Tragedia nella giornata del 12 aprile, duranta la “Cicloturistica del Lupo”. Un uomo di 68 anni è morto cadendo in un dirupo profondo circa sei-sette metri. A perdere la vita è stato Salvatore Cannoni, cicloamatore originario di Tavernelle, frazione di Panicale.
La seconda tappa del progetto “Pedalando l’Umbria di Francesco” si è trasformata in tragedia. Nel corso della “Cicloturistica del Lupo”, lungo la strada provinciale 240, Salvatore Cannoni, 68 anni, cicloamatore originario di Tavernelle, frazione di Panicale, per cause ancora in corso di accertamento è caduto in un dirupo, perdendo la vita.
Il fatto che l'uomo non avesse raggiunto il traguardo ha fatto scattare l’allarme tra gli organizzatori, facendo partire le ricerche. Nel tratto tra Ghigiano e Colpalombo è avvenuta la scoperta più drammatica: il corpo senza vita del ciclista giaceva in una scarpata, a circa sei metri al di sotto della carreggiata.
La scoperta sarebbe stata effettuata nel primo pomeriggio ma secondo una prima ricostruzione, la caduta fatale sarebbe avvenuta in mattinata, col corpo che è stato rinvenuto solo diverse ore più tardi.

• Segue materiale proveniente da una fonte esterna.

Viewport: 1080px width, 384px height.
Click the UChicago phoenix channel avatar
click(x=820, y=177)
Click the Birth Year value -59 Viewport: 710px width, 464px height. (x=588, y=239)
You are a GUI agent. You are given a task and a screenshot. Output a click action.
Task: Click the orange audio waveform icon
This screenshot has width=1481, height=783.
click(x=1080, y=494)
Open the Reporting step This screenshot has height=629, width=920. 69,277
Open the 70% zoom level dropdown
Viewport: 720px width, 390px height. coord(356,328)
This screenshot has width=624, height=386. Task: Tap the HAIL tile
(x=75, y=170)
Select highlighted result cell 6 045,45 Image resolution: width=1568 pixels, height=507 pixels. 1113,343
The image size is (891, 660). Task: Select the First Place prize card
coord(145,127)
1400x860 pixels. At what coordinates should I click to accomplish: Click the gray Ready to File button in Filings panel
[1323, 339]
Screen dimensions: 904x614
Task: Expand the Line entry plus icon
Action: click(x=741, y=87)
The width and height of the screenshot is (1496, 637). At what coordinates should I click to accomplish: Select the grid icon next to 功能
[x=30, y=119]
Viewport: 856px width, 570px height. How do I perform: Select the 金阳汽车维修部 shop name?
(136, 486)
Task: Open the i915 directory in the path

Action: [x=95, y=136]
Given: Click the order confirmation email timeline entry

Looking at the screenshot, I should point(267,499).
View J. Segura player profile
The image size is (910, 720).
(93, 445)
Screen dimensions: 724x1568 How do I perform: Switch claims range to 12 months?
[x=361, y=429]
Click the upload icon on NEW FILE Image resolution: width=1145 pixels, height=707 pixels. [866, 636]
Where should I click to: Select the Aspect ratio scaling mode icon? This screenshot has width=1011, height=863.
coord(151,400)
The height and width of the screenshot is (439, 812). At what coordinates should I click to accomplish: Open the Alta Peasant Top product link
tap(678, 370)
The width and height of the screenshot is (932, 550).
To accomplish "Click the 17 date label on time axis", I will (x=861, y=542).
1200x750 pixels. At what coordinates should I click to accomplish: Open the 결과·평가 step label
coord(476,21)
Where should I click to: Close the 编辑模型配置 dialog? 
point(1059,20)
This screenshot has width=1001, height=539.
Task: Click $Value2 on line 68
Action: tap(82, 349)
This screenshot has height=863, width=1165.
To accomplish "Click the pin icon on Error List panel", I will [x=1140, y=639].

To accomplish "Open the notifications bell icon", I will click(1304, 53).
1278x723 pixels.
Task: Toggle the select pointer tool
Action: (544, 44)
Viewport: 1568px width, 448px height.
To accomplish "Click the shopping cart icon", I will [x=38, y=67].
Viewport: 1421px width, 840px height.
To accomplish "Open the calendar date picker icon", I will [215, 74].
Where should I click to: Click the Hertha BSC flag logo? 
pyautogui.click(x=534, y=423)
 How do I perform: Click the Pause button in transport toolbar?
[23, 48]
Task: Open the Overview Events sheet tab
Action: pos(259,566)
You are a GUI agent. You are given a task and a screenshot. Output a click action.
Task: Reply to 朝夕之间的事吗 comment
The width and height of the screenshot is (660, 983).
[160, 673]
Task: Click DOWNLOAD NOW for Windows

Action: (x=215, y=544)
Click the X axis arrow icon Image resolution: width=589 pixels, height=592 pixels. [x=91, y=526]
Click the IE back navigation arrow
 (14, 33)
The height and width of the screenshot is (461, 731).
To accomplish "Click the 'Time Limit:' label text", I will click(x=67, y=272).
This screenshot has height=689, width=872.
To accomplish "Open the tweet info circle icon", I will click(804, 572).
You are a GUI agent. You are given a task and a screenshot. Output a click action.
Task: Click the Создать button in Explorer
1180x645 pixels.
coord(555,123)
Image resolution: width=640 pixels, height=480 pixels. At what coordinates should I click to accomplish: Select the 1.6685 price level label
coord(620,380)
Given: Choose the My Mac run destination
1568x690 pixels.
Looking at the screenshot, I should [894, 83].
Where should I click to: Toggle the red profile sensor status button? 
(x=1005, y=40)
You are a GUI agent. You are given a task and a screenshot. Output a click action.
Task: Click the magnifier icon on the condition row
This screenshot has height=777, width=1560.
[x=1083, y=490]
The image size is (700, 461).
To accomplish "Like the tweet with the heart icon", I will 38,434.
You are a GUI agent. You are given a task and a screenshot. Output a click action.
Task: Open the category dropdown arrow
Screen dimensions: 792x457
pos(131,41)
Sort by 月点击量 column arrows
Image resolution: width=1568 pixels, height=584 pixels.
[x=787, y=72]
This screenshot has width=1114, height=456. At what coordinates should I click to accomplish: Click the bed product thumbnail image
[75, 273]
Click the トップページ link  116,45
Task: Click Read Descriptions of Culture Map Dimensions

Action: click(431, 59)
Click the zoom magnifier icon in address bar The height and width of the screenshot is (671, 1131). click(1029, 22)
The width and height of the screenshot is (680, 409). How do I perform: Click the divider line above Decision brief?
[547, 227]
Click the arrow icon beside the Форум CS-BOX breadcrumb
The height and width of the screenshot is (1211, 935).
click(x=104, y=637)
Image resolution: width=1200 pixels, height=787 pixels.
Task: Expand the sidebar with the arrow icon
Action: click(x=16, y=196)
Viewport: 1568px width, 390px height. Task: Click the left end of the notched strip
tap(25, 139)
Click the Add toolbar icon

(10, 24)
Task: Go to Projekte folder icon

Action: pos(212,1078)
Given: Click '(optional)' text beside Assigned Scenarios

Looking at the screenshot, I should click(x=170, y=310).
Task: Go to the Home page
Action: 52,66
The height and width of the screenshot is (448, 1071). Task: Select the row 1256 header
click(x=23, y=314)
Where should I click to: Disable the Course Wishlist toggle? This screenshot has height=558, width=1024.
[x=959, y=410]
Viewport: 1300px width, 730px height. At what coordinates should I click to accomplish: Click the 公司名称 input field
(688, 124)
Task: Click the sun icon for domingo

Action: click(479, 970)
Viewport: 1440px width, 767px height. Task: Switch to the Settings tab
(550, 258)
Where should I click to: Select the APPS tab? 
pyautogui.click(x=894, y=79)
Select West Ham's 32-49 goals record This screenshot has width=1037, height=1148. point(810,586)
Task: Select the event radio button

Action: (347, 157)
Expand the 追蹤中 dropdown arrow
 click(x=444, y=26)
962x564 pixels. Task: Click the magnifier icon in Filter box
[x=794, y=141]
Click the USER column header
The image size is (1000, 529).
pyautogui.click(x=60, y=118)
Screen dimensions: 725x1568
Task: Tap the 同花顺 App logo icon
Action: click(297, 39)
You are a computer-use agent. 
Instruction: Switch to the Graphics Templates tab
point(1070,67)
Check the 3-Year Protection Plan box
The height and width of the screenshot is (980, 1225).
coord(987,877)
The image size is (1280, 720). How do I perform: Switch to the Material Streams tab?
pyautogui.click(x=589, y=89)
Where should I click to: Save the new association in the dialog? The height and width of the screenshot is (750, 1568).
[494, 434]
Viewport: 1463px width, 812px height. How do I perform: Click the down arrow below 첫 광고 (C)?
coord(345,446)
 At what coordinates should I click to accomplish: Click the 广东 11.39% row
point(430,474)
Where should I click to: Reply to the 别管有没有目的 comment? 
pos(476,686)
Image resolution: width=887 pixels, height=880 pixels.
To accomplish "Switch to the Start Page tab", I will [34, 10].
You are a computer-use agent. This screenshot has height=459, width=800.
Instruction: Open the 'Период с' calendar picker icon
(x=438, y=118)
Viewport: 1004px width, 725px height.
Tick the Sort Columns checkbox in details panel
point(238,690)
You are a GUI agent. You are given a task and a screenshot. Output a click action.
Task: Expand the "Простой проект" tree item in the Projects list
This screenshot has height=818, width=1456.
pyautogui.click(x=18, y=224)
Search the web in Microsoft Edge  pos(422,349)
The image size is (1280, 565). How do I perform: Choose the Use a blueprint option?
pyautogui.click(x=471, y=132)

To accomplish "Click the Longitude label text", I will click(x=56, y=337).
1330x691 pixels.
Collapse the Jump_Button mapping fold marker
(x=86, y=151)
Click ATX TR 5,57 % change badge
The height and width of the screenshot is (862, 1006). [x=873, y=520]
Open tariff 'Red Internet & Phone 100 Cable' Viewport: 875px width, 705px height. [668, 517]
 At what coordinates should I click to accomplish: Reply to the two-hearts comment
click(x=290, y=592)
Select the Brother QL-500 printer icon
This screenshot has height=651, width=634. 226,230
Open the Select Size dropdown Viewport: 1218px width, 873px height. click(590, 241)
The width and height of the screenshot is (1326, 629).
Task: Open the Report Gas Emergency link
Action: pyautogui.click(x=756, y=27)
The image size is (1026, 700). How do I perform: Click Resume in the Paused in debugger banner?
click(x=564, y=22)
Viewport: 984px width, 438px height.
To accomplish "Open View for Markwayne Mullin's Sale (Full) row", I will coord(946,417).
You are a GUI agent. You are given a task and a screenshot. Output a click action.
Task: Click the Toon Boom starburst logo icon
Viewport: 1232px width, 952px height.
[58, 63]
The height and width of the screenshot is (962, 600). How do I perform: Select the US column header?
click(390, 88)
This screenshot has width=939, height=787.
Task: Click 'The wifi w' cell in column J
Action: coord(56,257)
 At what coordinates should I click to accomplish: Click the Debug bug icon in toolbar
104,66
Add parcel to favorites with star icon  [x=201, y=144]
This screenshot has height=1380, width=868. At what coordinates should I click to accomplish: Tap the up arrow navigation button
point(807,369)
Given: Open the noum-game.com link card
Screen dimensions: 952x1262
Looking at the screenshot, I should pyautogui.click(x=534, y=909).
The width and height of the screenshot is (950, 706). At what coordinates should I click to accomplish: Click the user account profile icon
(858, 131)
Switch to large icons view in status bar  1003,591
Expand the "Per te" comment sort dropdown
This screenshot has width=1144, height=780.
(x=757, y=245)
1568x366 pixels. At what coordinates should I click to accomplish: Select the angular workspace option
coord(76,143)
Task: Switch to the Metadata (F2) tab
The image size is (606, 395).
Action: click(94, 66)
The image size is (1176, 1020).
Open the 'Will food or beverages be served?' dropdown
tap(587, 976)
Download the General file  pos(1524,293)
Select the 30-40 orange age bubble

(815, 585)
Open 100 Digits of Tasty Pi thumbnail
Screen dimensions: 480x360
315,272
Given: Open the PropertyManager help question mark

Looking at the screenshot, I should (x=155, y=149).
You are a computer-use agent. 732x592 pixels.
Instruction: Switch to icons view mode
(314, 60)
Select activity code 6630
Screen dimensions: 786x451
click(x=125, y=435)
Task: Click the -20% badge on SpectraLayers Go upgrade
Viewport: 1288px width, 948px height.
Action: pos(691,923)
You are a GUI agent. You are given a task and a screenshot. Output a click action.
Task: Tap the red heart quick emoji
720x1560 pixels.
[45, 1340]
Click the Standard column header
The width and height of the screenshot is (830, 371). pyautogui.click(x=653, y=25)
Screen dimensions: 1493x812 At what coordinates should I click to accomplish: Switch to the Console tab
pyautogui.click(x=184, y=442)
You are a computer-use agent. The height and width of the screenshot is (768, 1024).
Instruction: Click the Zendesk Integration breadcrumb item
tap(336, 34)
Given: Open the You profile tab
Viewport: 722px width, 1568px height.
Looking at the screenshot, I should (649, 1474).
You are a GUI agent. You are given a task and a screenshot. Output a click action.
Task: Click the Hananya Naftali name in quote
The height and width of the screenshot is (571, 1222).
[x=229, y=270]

Sul posto sono giunti i carabinieri della stazione di Gualdo Tadino e del Radiomobile della Compagnia di Gubbio, il personale sanitario del 118, i vigili del fuoco e gli operatori Sasu per le difficili operazioni di recupero del corpo.
La procura ha aperto un fascicolo sull’accaduto e la salma è stata trasferita in ospedale, dove verrà sottoposto ad autopsia o a un approfondito esame esterno.
Va chiarito, infatti, se il ciclista abbia avuto un malore, se abbia perso il controllo della bicicletta per via di un ostacolo o di una buca o se vi siano stati altri motivi che abbiano portato alla tragedia.
Sempre durante la giornata di domenica, il personale del Soccorso Alpino e Speleologico Umbria (SASU) è dovuto intervenire, in una zona particolarmente impervia, nel territorio di Montone, nei pressi di Rocca d’Aries per soccorrere un escursionista infortunatosi a una gamba.
Anche in questa circostanza, i tecnici del SASU hanno dovuto adottare alcune tecniche speciali e una volta raggiunto l’infortunato, hanno provveduto a prestare le prime cure, immobilizzando l’arto ferito.
In un secondo momento, l’escurisionista è stato posizionato su una barella portantina e trasportato a mano dal personale del SASU lungo un percorso particolarmente accidentato fino all’ambulanza del 118 che poi ha provveduto a trasferire l’escursionista in ospedale.